I was reminded of this unspoken rule while reading this conversation between former NAACP president Ben Jealous and Slate’s Jamelle Bouie.

And… OK. If we’re all required to talk about how difficult and dangerous a job the police have, let’s get that out of the way: police have a difficult and dangerous job. Sometimes people do horribly violent things and we expect the police to respond. ABC News says being a police officer is the third-most-stressful job in America. It’s tough being a cop. Sure.

But a few things bother me about the constant injection of this caveat into discussion about racist and violent policing. First is that the process of humanization seems to work only one way. When a cop shoots an unarmed black person, we’re asked to consider the position of the officer—how difficult their job is, how they must make split-second decisions in order to save their own lives, how their high stress levels can be expressed in aggression, how they’re working-class citizens who only want to make a living. It’s a redeeming narrative never afforded to the victims of their violent behavior, violent behavior that is conducted in the name of the state, with legal justifications at the ready, and with little or no recourse available to those who suffer behind it. It’s the job of the person beaten or shot or killed to prove they didn’t deserve to be beaten or shot or killed because, hey, police just have it so hard.

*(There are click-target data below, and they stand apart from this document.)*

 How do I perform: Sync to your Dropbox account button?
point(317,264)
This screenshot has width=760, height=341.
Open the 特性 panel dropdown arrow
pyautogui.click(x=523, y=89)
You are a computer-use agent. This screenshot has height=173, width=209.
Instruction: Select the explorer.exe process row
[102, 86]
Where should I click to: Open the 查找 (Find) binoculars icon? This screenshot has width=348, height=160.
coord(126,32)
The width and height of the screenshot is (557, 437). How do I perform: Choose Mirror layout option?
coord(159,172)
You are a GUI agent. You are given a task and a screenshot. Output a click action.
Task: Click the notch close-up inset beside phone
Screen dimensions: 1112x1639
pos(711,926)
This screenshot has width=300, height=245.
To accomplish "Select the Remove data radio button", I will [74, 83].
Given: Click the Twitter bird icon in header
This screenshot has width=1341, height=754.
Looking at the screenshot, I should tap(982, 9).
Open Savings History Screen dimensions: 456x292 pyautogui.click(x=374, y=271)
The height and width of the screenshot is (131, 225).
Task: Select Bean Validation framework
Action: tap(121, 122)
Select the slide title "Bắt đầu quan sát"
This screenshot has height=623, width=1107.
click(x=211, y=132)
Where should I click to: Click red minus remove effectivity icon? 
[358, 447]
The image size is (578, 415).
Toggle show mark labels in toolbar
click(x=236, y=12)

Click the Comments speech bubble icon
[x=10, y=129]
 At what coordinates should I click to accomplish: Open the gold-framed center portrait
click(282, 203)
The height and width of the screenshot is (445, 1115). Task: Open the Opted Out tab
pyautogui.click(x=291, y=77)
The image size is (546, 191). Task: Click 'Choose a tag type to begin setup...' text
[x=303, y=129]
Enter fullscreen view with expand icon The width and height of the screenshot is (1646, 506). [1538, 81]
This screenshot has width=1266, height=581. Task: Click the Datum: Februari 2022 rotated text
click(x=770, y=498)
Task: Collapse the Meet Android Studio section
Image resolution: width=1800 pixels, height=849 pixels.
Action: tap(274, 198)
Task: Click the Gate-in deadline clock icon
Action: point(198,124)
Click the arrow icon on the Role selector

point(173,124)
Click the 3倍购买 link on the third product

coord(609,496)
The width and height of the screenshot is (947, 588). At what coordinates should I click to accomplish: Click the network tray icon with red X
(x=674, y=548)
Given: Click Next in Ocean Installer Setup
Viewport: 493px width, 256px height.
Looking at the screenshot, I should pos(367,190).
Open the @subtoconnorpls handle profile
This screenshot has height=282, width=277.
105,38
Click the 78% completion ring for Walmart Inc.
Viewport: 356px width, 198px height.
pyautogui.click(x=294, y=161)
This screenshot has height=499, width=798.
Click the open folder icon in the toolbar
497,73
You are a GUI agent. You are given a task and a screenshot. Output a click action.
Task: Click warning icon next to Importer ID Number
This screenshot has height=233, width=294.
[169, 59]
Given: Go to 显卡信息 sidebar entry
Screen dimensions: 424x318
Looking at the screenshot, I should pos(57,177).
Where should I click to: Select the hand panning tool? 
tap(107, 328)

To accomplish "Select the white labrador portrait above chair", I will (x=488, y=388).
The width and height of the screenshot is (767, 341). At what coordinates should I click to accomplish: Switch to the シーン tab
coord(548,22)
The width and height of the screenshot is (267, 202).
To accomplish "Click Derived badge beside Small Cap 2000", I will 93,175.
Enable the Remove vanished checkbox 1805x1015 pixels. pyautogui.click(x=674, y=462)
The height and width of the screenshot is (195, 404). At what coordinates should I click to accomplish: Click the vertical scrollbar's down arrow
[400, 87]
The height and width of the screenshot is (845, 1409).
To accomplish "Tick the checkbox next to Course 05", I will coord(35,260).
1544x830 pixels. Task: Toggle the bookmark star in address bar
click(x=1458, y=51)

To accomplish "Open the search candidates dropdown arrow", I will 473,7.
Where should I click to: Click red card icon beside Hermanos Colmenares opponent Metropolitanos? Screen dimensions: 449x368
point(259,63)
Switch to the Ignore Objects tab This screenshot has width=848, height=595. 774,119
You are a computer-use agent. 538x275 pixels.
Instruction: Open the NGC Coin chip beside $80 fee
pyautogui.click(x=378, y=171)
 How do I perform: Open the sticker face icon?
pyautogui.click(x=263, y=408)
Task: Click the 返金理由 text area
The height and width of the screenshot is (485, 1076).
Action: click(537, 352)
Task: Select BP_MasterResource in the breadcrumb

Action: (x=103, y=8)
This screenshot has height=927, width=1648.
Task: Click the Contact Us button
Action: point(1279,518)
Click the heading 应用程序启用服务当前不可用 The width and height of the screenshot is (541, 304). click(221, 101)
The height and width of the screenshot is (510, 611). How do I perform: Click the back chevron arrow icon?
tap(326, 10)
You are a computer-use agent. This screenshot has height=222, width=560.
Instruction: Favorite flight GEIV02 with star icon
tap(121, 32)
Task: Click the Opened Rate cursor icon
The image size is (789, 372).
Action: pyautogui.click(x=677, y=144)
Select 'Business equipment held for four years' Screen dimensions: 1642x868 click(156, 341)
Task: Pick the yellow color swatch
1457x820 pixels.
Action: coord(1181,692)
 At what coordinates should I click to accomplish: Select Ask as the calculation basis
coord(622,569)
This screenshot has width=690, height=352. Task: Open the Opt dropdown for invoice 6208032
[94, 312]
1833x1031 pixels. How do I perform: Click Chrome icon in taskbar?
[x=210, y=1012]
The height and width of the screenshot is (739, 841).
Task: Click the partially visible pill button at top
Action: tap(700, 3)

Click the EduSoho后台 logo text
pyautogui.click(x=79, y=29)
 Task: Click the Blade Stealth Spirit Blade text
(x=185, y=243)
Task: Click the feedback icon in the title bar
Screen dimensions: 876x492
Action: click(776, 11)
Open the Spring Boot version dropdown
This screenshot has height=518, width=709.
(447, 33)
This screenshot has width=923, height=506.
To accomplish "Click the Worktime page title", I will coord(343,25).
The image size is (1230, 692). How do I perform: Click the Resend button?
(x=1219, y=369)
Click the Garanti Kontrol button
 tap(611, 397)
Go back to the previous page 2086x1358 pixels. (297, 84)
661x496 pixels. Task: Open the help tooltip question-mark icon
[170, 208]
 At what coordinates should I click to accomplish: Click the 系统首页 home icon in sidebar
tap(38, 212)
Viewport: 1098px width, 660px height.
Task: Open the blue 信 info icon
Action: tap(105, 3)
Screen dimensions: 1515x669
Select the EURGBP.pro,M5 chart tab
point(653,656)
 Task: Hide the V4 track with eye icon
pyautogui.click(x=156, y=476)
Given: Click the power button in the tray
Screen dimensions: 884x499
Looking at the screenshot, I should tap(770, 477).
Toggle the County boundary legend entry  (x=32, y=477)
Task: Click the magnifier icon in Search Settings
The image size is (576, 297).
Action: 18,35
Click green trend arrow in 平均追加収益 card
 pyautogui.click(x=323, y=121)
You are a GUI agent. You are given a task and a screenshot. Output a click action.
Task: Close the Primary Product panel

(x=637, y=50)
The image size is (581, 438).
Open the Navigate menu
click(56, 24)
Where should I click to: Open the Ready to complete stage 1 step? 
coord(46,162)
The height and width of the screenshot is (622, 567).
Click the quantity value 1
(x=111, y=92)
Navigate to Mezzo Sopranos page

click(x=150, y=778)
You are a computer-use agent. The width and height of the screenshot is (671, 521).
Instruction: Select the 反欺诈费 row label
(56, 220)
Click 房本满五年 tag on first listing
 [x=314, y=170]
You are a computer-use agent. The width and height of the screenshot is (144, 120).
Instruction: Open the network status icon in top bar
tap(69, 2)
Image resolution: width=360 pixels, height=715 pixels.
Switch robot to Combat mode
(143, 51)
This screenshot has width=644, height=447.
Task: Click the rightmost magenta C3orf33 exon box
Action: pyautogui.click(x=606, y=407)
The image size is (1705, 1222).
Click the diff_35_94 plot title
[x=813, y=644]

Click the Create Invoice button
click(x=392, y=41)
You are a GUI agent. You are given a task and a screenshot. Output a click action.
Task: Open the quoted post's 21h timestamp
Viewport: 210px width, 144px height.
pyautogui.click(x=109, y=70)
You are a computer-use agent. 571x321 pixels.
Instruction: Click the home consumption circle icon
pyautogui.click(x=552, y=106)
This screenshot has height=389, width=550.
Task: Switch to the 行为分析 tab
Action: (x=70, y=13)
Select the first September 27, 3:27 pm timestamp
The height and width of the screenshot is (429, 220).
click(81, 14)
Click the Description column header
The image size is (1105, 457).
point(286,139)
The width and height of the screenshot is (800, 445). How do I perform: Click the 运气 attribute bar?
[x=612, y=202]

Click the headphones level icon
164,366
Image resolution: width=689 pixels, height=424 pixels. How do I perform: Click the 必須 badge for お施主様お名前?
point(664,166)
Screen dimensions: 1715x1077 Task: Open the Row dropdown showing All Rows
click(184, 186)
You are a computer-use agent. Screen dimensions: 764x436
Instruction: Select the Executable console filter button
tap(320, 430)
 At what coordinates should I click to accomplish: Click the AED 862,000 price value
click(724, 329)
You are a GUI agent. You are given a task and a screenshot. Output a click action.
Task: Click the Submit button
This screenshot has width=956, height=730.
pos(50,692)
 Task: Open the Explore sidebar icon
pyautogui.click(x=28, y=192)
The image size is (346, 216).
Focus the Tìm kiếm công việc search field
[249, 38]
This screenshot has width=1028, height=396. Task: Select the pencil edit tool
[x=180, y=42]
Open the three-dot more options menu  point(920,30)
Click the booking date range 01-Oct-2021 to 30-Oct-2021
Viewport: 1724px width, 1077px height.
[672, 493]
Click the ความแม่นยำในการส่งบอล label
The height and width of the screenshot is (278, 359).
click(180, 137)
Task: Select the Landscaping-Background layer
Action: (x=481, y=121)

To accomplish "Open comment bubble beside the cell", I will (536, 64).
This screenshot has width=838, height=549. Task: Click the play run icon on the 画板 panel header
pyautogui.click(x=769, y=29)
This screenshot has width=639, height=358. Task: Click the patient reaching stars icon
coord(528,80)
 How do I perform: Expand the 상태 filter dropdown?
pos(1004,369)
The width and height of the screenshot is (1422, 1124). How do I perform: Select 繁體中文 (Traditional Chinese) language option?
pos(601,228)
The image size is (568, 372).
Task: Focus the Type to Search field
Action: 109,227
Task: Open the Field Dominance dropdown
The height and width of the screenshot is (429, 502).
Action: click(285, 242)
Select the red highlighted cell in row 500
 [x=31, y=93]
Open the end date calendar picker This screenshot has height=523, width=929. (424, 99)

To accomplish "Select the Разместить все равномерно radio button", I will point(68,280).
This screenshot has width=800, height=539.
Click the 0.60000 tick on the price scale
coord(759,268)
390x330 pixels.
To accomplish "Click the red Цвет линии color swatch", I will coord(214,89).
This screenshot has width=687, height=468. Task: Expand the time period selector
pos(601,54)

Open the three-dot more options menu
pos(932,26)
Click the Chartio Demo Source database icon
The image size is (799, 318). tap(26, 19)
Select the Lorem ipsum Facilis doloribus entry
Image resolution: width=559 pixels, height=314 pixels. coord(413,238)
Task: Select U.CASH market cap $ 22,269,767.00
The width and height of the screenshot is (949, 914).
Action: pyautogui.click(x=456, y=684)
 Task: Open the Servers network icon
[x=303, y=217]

Further, when we’re reminded of how difficult a police officer’s job is, the speaker seems to be telling us that they’re a compassionate person who cares deeply about the police as people. They’re not interested in denigrating the many brave men and women who don the uniform and protect our communities, just those “bad apples” that make it into this otherwise honorable profession.

But if we can’t have a conversation about the ways in which police target, harass, beat, shoot and kill black people at alarming rates without making it about individual police officers, we repeat the mistakes we make in every other conversation about racism. The personal morality of some police officers is thought to override institutionalized racist violence, and it simply doesn’t work that way. To echo the sentiments of a popular online discussion around the harassment of women, it may not be all police officers, but nearly every black person must fear that any interaction they have with police could end violently.

Let me propose a solution, for those who care about how stressful a police officer’s job is: give them less to do. In 2011, law enforcement made 12.4 million arrests, a rate of 3,991 arrests per 100,000 inhabitants of the US, a number that doesn’t include citations or traffic violations. Of those arrests, 1,531,251 were for drug-abuse violations. Imagine how much less work the police would have to do if drug use/possession was decriminalized (actually decriminalized, not the way New York City has said it would end marijuana arrests and hasn’t). There are between 70,000 and 80,000 people (mostly women) arrested on prostitution charges every year. If sex work were decriminalized, there’s another thing police don’t have to worry about, reducing their work and stress loads. If we invested in an adequate mental health care system, instead of making police our primary mental health care professionals, and provided housing for all people, instead of asking police to dispose of the homeless, they could just be police and not social workers, cutting their workload down significantly. And if they weren’t charged with preventing crime by arresting and serving citations to people for petty, “quality of life” crimes that pose no actual threat to safety, as is the prevailing theory behind the continued existence of “broken windows” policing, they might have time for a little relaxation.

If police weren’t responsible for keeping the city budget afloat through fines collected through traffic violations, as is the case in places like St. Louis County, or their own department’s budgets through civil assets forfeiture (legalized theft), or preventing people from exercising their First Amendment rights of speech and assembly through protests and rallies, they’d almost have a vacation on their hands. Subsequently, with so many fewer responsibilities, they wouldn’t need as many weapons, and therefore the stress of having to decide when are where to use them wouldn’t enter the equation.

To be clear, I think Ben Jealous would agree with most of what I’ve laid out here. But he still returned to that “police have a tough job” narrative without laying out why their jobs are so tough. We have created a police state, criminalizing innocuous behaviors (largely those associated with blackness) or those harmful only to the person participating. We have handed over responsibility of solving social problems like mental illness and drug abuse to police officers who are not equipped to do anything other than arrest or shoot. We think we can stop violent/serious crime by tasking police officers with cracking down on petty crimes, rather than address root causes of violence and inequality. We still have a society predicated on the control of black bodies. That’s enough to stress anyone out.

Instead of offering it up as an excuse for a job done poorly, give police less work to do. Then we can all relax a bit more.